I wrote a piece on Bill O'Reilly's ludicrous claim that General Patton didn't die in a car accident, but that Joseph Stalin had the General killed in his hospital room when he was on ABC last Sunday.

STEPHANOPOULOS: Do you really believe that? O'REILLY: Yes.

STEPHANOPOULOS: The official record says Patton died after a car accident on a hunting trip, but O'Reilly's new book "Killing Patton" suggests a darker conspiracy.

O'REILLY: I think Stalin killed him. Patton was going to go back to the United States and condemn Stalin and the Soviet Union, tell the American people these guys aren't going out of Poland, they're going to try to take over the world. And Stalin wanted him dead. And I think Stalin got him dead.

Media Matters followed up on my piece and interviewed General Patton historians and they all panned BIll's ridiculous and unfounded claim that somehow Stalin had him killed.

Historians and biographers of General George S. Patton are panning Bill O'Reilly's theory that the World War II commander was assassinated by the Soviet Union, calling the tale implausible and lacking evidence.

Most historians stick to the long-held evidence that Patton died from complications after a December 1945 car accident that left him paralyzed.

"Premising an assassination plot on something so uncertain as a traffic accident doesn't seem plausible," said Jonathan W. Jordan, author of Brothers Rivals Victors: Eisenhower, Patton, Bradley and the Partnership that Drove the Allied Conquest in Europe. "The rapid onset of Patton's death is not inconsistent with a pulmonary embolism ... There is no smoking gun pointing toward poison smuggled into his Heidelberg hospital room. Exhumation and testing of Patton's body, while it would put the matter to rest, most likely would be a biological Al Capone's Vault."

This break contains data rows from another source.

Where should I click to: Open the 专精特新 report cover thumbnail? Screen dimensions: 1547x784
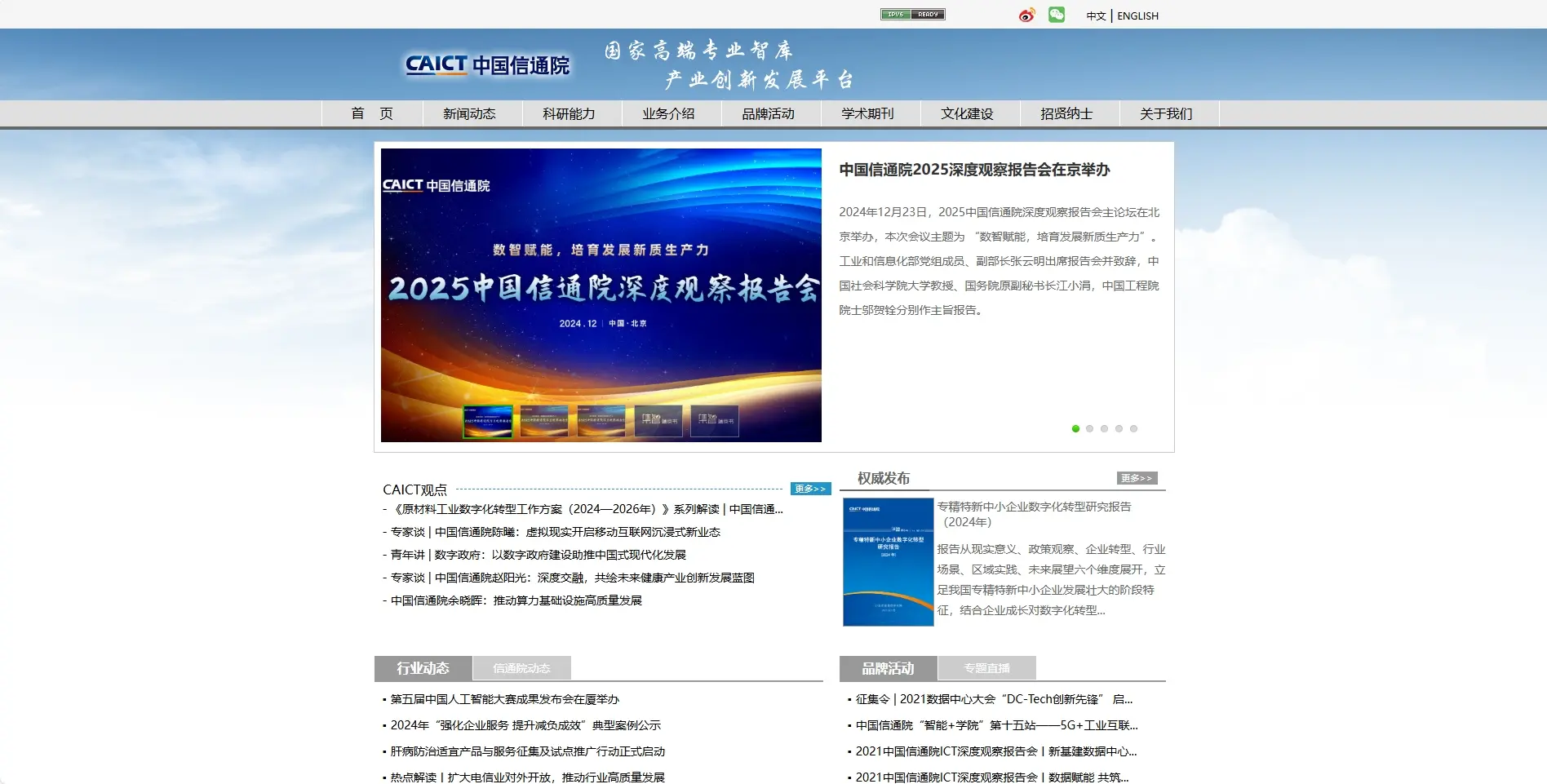(887, 560)
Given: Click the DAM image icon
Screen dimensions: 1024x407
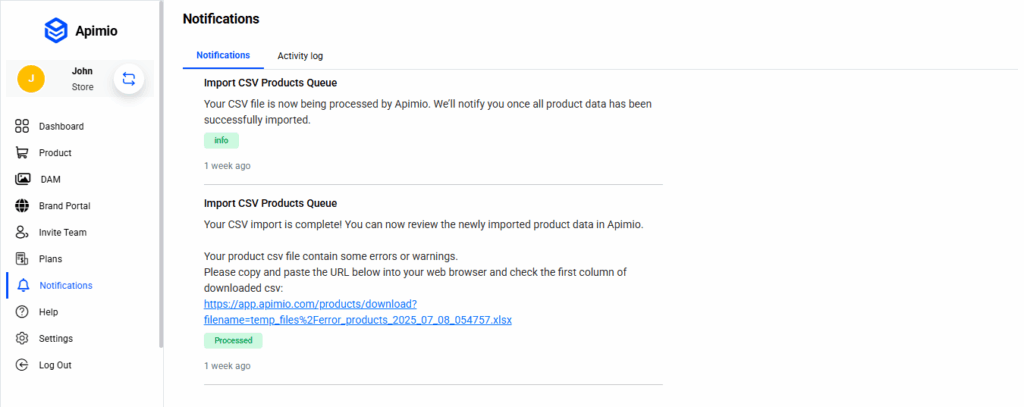Looking at the screenshot, I should coord(22,179).
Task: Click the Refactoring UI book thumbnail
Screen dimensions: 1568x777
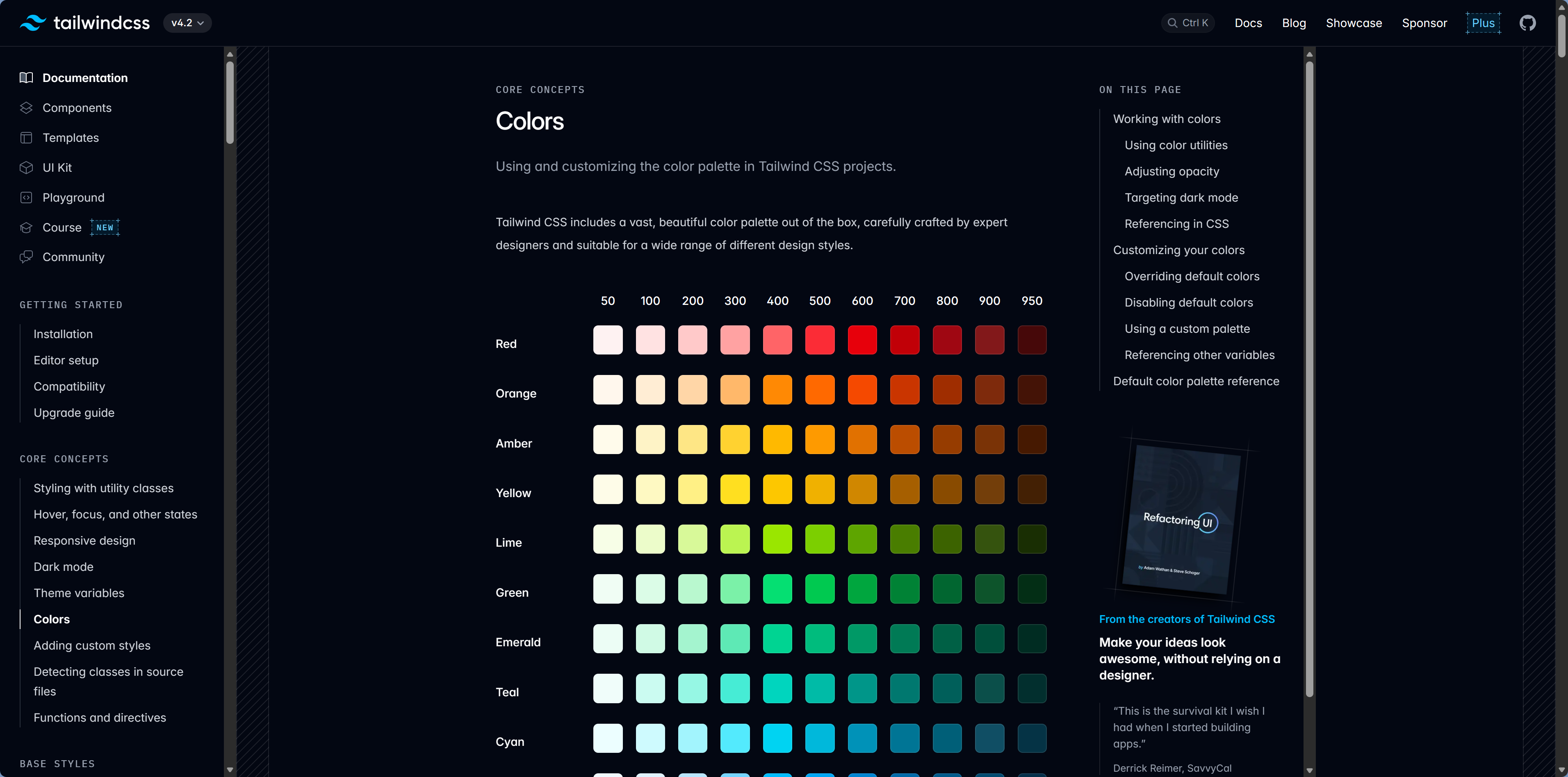Action: (1180, 520)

Rick Atkinson, a historian and author of several books about World War II, agreed saying Patton's death was from injuries suffered in "a fender bender, outside Heidelberg, in the fall of 1945."

Robert H. Patton, the general's grandson and author of The Pattons: A Personal History of an American Family, said both research and family lore discredit O'Reilly's version of events.

"Generally growing up our sense was the general's widow was satisfied that it was accidental," he said. "She was persuaded that it was an accident."

Robert Patton said his grandfather suffered from Phlebitis due to a blood clot he developed from a fractured leg between World War I and World War II. He said after he was paralyzed in the auto accident it worsened and eventually led to his death.

"The theory is he either died naturally or from a blood clot," the younger Patton said. "You're paralyzed, and that is what happens. My grandmother was with him constantly in the hospital."